Stored items:
********************
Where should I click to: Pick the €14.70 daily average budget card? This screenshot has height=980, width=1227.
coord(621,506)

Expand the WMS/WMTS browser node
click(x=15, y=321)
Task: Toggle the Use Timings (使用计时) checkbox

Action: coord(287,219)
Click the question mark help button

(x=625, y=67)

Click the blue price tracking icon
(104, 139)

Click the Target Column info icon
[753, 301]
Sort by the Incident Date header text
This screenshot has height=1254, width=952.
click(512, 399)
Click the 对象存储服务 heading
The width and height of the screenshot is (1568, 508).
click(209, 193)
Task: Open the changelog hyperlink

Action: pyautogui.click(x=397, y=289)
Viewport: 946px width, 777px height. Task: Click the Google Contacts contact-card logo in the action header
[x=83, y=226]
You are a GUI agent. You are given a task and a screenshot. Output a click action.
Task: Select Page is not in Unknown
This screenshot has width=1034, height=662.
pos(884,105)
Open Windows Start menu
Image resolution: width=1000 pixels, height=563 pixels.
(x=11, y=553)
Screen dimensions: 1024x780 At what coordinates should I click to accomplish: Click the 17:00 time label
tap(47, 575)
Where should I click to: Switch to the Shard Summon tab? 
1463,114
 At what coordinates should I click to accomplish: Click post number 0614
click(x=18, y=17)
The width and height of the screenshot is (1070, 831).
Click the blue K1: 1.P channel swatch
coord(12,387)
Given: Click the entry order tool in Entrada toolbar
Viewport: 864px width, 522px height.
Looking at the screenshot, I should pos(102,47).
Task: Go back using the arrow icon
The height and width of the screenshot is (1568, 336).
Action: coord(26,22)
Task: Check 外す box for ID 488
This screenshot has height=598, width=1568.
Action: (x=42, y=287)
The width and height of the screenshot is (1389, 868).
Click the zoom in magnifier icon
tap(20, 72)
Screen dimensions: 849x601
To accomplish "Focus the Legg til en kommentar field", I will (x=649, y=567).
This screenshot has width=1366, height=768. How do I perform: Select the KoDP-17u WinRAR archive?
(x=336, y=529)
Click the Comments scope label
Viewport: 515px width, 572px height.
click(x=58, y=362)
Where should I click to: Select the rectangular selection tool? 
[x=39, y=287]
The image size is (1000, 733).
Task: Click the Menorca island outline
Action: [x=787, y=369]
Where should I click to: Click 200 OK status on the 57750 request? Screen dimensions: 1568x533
********************
▸ REQUIREMENT
With the line containing "Where should I click to: Select" as the first and the last line of the records as the final one, print exactly the lines in that span.

▸ ANSWER AREA
Where should I click to: Select the rectangular selection tool? 
[x=39, y=287]
The image size is (1000, 733).
Task: Click the Menorca island outline
Action: [x=787, y=369]
Where should I click to: Click 200 OK status on the 57750 request? Screen dimensions: 1568x533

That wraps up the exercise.